El 'Washington Post', entre Escila y Caribdis

Superyate de Jeff Bezos
03/08/2026 - 22:09 h.
Jefe de Media
2 min

Ha dimitido el jefe de Opinión del Washington Post, Adam O’Neil, después de tan solo un año al mando de tan delicada sección. Cogía el timón, además, después de que su predecesor, David Shipley, hubiera dimitido, disconforme con los planes del patrón Jeff Bezos de hacer virar el posicionamiento editorial a unas posiciones mucho más liberales, exigiendo la mínima intervención del Estado en los mercados. Todavía bajo el influjo de la notable adaptación –hay que subrayarlo para los puristas: adaptación– de Christopher Nolan de la Odisea, se me ocurre que el diario se encuentra atrapado entre Escila y Caribdis. Y, como Ulises, ha escogido el riesgo cierto de ir perdiendo plumas antes que arriesgarse a sacrificar el pollo entero. Eso sí, aquí el recuento de víctimas no se limita a seis, como con la bestia mitológica cantada por Homero, ya que junto a los dimisionarios hay que sumar los sucesivos despidos que han adelgazado la redacción a la mitad. Lo que antes era una galera ufana ahora presenta un estado mucho más destartalado, pero aún capaz de dar buenas muestras de periodismo. Solo que, al otro lado del estrecho, le espera Caribdis, con sus formidables remolinos que se lo tragan todo y que, sin suficientes remeros, pueden acabar engullendo la nave al abismo de la irrelevancia.

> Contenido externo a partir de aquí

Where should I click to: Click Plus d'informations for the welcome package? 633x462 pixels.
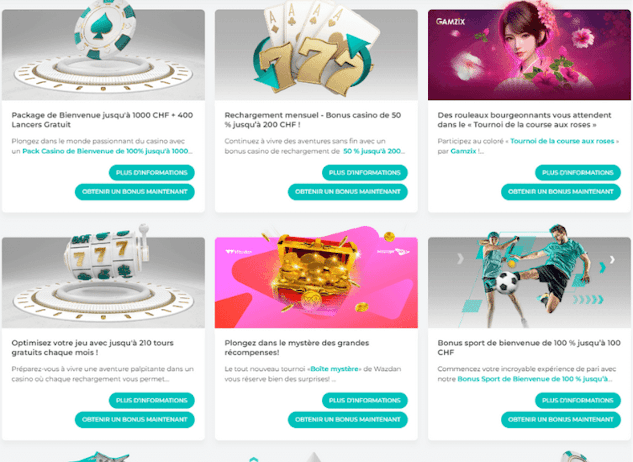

Con menos periodistas para hacer información y una opinión pensada sobre todo para satisfacer los intereses corporativos del propietario, ¿a quién seducirá el Washington Post? Bezos ha sido errático, por decirlo suave, en su gestión del diario que pretendía salvar para alimentar su vanidad. Pero el drama es que se escucha demasiado los consejos de Calipso al oído y, en esta metáfora, la ninfa no es la resplandeciente Charlize Theron de la película sino un mucho más estropeado Donald Trump, que lo mantiene atado con la flor de loto de los contratos gubernamentales. El film es épico... y la realidad, un drama.